3月1日

今日の花:黄水仙(キズイセン)

花言葉:私のもとへ帰って

photo hana
 スイセンといえば、1月4日の「自己愛」でご紹介したように、ギリシャ神話のナルキッソスですが、ギリシャ神話のスイセンのお話はもうひとつあります。

 植物と豊穣の女神デメテルは、弟である全知全能の神ゼウスとの間に、ペルセポネという美しい娘がいました。そのベルセポネに、冥界の王ハデスが恋をしました。
 ある日ベルセポネが仲良しの娘達と野原に花摘みに出かけた時、ベルセポネが一人はぐれてしまったところで、ハデスがベルセポネの気持をひくために咲かせた1本の茎に100個もの花がついた水仙を見つけました。その水仙をベルセポネが摘んだ瞬間に大地が割れ、4頭の黒い馬が引く黄金の馬車が現れました。その馬車に乗ったハデスはベルセポネを冥界に連れ去ったのです。その時ベルセポネの手から落ちた水仙が、金色に変わり黄水仙が生まれたということです。 デメテルは行方不明になった娘のベルセポネを捜しましたが、手がかりは黄水仙だけでした。

 この続きはまだまだあるのですが、またの機会にお話することもあると思いますので、今日はここで一区切りとしておきます。
 突然いなくなってしまった娘のたった一つの手がかり、それが黄水仙。母の娘を心配するこころ、それが今日の花言葉「私のもとへ帰って」になったのかもしれません。

 ギリシャ神話からずっと時がたって、皇帝ナポレオン・ボナパルトのお話にはこんなこともあります。
 奥方のジョセフィーヌの愛用していた香水は、動物性のジャコウの香りで、植物性の水仙の香りが好きだったナポレオンは、そのジョセフィーヌの香りが鼻について離婚したとか。
 実際のところはオーストリアの皇女マリー・ルイーズと再婚したのは、長年の敵であったオーストリア帝国との平和を得るための政略結婚だったようで、母のように愛してくれた年上のジョセフィーヌがいなくなってからは、精神が不安定になったのでしょうか、ナポレオンは精彩に欠けていきます。

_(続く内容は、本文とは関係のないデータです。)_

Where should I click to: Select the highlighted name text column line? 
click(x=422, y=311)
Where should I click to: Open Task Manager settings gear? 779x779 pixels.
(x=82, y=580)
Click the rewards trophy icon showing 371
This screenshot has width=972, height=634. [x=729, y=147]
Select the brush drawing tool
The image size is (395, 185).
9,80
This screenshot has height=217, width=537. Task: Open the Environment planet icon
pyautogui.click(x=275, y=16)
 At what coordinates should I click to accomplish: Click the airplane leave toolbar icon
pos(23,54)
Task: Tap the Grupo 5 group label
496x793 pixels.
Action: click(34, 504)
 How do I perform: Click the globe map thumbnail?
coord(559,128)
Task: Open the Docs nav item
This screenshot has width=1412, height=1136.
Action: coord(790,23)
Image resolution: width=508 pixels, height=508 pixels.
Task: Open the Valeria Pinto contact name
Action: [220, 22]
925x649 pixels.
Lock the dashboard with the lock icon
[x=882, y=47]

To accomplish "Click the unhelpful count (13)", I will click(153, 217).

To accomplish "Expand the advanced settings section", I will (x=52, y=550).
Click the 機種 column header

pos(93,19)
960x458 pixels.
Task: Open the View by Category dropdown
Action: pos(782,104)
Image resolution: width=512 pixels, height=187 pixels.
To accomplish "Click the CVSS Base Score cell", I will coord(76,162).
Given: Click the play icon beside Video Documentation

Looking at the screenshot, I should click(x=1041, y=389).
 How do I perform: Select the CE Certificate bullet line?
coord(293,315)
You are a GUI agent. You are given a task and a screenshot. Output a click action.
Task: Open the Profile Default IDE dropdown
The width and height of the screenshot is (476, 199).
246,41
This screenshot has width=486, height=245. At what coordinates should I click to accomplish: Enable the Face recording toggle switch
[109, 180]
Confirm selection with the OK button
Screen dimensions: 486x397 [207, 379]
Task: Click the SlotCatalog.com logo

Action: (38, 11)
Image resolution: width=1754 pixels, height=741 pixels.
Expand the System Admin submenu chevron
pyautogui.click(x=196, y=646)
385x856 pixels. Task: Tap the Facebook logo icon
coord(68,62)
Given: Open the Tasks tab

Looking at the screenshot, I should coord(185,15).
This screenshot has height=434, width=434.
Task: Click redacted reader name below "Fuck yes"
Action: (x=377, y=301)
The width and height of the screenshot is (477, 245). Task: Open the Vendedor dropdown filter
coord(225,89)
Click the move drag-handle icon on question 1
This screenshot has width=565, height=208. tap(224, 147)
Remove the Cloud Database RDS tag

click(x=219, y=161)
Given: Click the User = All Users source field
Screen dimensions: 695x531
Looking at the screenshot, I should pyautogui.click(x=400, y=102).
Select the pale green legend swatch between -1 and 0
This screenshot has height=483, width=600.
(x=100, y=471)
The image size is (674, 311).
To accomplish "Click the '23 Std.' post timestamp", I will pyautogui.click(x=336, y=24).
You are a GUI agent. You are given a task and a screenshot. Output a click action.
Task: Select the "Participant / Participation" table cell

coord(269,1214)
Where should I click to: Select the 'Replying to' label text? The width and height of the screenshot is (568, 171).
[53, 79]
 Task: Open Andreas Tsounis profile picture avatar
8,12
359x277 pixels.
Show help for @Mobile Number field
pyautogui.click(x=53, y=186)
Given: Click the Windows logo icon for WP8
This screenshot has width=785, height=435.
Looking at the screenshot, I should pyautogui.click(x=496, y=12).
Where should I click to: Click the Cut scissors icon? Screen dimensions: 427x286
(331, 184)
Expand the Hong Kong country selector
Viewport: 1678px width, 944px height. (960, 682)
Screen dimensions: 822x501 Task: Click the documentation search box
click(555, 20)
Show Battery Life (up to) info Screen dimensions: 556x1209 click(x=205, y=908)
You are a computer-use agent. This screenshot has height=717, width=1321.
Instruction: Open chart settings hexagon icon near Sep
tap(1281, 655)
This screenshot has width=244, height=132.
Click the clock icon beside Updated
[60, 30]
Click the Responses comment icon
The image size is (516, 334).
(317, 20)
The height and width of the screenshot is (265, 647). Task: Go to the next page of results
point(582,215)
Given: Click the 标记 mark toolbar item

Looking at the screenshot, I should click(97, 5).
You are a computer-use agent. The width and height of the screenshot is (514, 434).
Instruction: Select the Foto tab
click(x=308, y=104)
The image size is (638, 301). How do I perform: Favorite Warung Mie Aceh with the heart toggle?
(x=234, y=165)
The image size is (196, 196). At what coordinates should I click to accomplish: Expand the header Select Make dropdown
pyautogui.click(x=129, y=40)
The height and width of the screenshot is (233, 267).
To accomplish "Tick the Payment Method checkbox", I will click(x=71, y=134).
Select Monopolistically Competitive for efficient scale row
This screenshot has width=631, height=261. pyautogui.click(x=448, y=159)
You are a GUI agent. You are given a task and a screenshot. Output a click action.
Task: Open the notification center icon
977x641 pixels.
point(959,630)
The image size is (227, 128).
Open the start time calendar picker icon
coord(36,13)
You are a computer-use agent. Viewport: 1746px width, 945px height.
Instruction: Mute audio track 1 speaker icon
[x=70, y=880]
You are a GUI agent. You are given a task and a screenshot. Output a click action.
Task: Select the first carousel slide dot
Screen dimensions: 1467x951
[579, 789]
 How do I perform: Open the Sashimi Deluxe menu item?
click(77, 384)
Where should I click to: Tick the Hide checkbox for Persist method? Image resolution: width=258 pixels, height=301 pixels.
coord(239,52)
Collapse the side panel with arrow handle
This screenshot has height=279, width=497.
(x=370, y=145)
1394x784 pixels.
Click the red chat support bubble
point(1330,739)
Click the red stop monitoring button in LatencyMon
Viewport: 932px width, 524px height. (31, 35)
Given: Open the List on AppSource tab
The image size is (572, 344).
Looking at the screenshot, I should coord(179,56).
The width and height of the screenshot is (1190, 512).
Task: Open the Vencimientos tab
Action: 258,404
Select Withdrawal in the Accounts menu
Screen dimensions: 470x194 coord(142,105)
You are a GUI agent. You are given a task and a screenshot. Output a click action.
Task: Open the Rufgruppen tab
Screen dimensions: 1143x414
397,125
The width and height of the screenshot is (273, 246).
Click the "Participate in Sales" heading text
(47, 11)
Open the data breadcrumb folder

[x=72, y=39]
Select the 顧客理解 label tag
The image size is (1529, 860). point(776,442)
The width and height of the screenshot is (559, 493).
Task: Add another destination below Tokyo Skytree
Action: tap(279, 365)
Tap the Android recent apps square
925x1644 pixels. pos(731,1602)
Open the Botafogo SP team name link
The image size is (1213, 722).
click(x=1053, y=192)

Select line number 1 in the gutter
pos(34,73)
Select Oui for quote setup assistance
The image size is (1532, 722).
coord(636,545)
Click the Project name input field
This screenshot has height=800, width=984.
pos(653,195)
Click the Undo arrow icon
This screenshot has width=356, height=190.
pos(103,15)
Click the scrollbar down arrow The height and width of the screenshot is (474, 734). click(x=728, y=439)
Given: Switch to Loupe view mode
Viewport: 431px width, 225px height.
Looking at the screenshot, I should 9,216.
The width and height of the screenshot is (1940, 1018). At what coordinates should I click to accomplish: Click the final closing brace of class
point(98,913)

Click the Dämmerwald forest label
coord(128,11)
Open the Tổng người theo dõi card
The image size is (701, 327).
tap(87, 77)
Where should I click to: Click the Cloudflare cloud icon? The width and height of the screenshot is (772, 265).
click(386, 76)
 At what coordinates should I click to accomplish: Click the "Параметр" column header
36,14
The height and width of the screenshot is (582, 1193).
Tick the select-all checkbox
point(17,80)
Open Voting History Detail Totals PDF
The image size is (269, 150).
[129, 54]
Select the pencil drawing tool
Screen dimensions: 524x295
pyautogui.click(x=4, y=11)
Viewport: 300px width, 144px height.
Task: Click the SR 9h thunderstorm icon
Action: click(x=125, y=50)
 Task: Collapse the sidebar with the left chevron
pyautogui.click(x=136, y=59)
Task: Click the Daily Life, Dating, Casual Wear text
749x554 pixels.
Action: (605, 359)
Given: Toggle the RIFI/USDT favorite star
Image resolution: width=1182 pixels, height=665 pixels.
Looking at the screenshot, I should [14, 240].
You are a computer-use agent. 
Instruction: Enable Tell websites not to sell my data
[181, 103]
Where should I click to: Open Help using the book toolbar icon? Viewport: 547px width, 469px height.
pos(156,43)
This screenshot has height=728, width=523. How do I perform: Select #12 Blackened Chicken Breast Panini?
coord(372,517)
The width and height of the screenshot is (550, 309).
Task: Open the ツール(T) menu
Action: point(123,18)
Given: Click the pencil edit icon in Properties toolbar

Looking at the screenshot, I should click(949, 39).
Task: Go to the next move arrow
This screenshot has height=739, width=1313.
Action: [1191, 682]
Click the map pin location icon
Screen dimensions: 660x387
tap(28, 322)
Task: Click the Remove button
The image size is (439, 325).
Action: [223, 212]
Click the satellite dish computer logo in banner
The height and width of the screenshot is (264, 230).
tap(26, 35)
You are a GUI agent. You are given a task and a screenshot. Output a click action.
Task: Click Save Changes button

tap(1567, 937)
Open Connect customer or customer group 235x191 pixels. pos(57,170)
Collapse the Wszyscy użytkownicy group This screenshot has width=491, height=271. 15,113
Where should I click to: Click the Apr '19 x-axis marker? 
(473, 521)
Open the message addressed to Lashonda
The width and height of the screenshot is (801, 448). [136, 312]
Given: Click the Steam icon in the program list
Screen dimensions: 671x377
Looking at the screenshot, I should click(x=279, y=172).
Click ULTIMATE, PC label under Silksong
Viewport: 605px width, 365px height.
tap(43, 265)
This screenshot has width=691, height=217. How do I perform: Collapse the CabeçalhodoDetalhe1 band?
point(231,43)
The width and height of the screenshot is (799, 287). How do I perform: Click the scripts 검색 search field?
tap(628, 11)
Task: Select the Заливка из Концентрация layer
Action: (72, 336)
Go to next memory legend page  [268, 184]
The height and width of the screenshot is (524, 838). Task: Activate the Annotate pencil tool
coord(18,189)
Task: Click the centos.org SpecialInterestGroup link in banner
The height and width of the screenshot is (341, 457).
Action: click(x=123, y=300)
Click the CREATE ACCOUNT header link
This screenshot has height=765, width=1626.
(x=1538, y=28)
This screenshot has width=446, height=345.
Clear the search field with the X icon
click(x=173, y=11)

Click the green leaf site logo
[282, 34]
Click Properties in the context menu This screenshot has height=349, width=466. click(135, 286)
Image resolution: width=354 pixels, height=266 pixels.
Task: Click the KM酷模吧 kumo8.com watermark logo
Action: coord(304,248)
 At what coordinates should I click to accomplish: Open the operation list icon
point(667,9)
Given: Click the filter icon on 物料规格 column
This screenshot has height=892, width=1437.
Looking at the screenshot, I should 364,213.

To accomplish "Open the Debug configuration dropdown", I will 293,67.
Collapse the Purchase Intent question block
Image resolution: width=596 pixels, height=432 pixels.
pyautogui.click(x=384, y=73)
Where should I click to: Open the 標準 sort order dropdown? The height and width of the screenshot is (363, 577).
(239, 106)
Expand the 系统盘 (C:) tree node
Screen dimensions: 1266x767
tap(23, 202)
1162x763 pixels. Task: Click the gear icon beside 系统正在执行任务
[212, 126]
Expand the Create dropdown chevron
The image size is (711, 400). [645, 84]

 ナポレオンは3時間しか眠らなかったというお話は有名ですが、実際のところ不眠症だったのかもしれません。水仙の香りは眠気を誘い、鎮静効果があるために、ナポレオンの側にあったのかもしれません。水仙の香りで精神を落ち着け眠りにつく時、思い出すのは、包み込むように愛してくれた前妻のジョセフィーヌだったのかもしれません。

 「私のもとへ帰って・・・」そんな想いがあったのかもしれません。そんなことをわたしは思いました。